The comments come as world oil prices reached record levels and UK drivers were warned the cost of petrol could reach its previous high, 96.1p a litre.
Speaking after talks in the US, he also warned that rising oil prices may threaten global economic stability.
On Friday in New York the price of a barrel of oil reached a record high of $75 (£42).
Mr Brown said the price increases were partly down to growing demand, particularly in Asia.
This has fuelled speculation that the prices at the pumps could rise and remain high throughout the summer.
Petrol retailers said prices were unlikely to top the £1 mark but predicted an "uncomfortable" period for motorists and road hauliers.
Mr Brown said the climate change issue was an ethical one, in an interview with BBC Radio 4's Today programme.
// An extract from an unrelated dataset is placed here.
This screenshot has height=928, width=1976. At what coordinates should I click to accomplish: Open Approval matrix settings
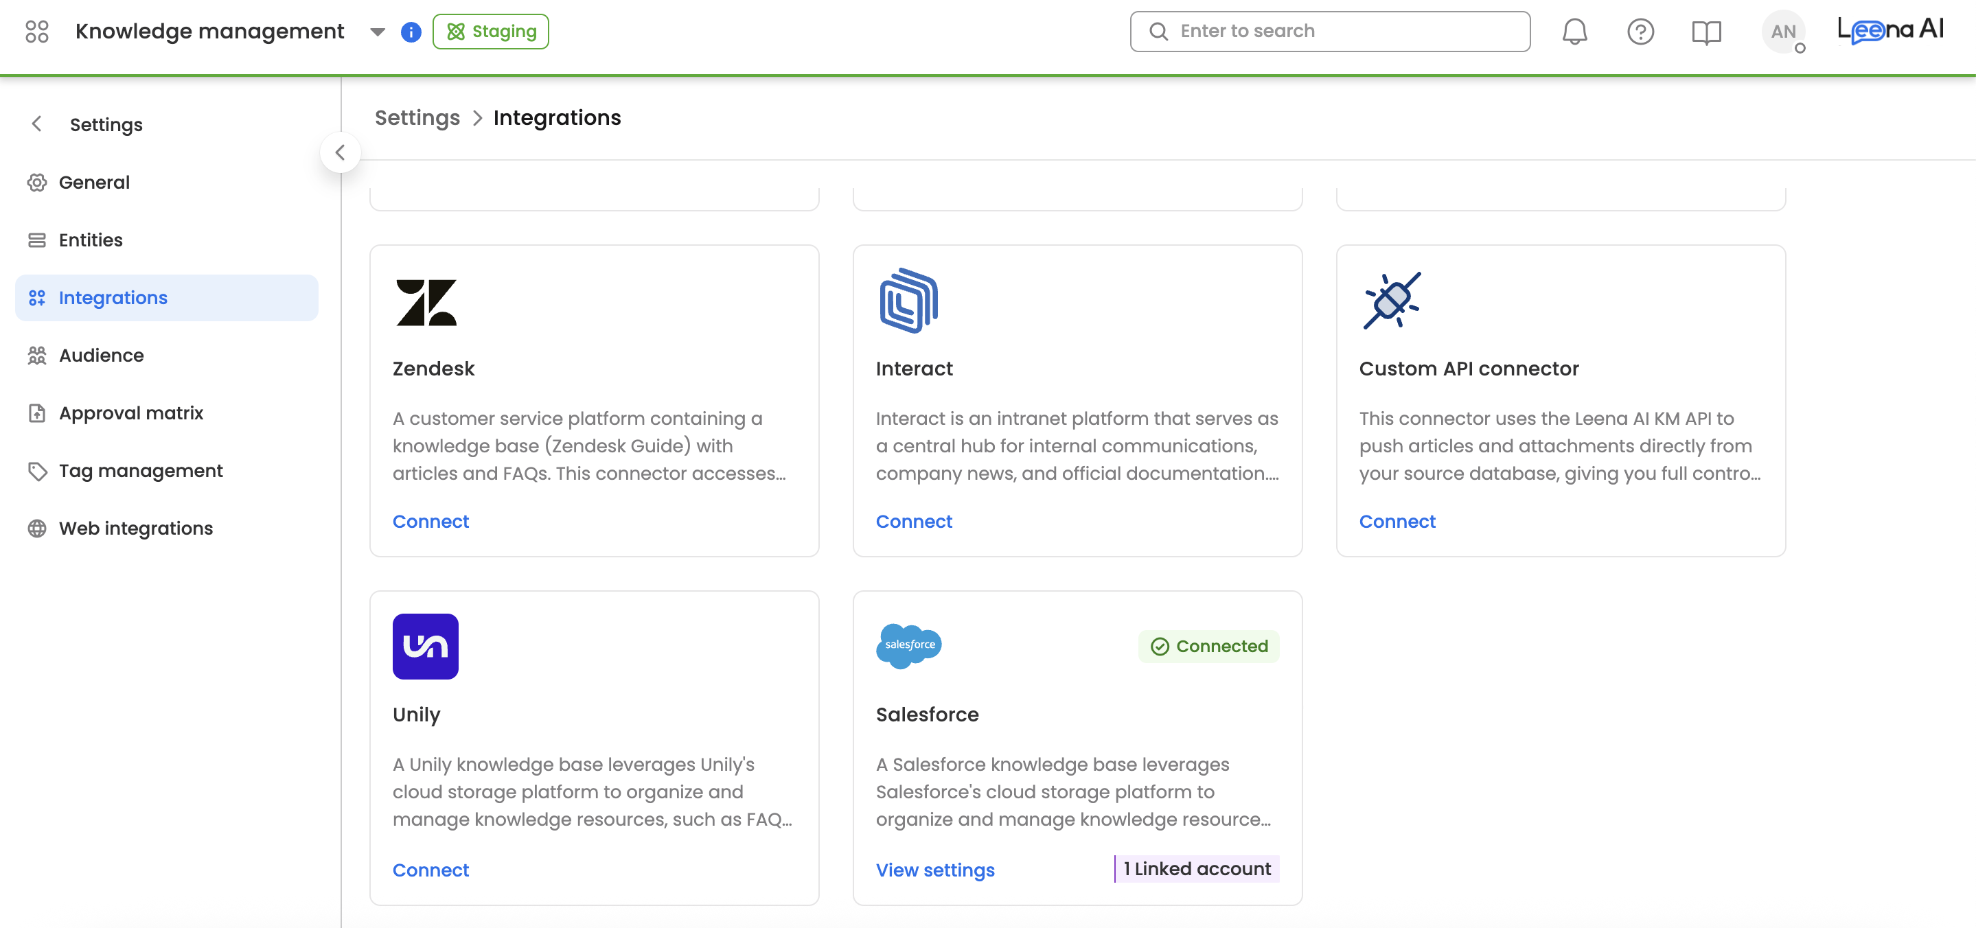130,413
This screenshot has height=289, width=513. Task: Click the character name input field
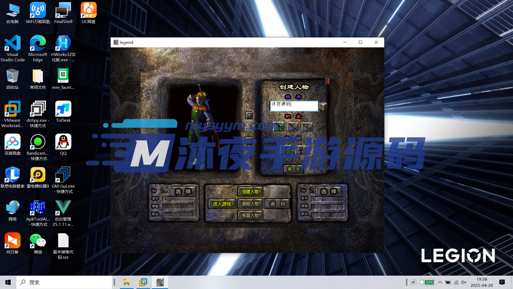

"If it is affecting both our habitat and environment and affecting those people who are dependent on that environment the most - and that is poor people in poor countries - then this has got to be looked at, not just as an economic issue but a social issue.
"And you could therefore say that it's got an ethical dimension as well."
Fuel duty freeze
He added: "There is personal and social responsibility here.
"We can as individuals make a difference in the way we behave and use the environment.
"But it's got to be matched by the measures that we take as a community as a whole. Voluntarism in itself will not be enough."
However, Mr Brown insisted that putting up taxes on energy was not the answer.
"To freeze fuel duty at a time of rising oil prices is the right decision and it is the right decision I made in the Budget.
"You have got to make a balanced judgement about the needs of the economy and the protection of citizens."
The high fuel prices themselves acted as a catalyst for efficiency, and adding further taxes on top would not be practical, Mr Brown said.
He also defended Labour's policies on green taxation and said the government would meet its own CO2 emission targets in the long-term, adding that it was already going beyond targets set at the Kyoto treaty on climate change.
Mr Brown's comments on climate change come after Conservative leader David Cameron pledged to replace Labour's flagship policy designed to curb carbon emissions - the climate change levy - with a new business tax or credit system.
Mr Cameron claimed the levy was not working and suggested a new system - the details of which are still to be decided.
The chancellor said it was the detail of these Tory policies that was important.
He also accused the Conservative leader - who made his green pledge during a visit to Norway - of talking more rhetoric without much substance on the issue of global warming.
The Liberal Democrats and the Greens both see themselves as the ones who have always taken the real initiative on the environment.
The Lib Dems said the Conservatives had not come up with a single hard-edged proposal to deliver emission cuts.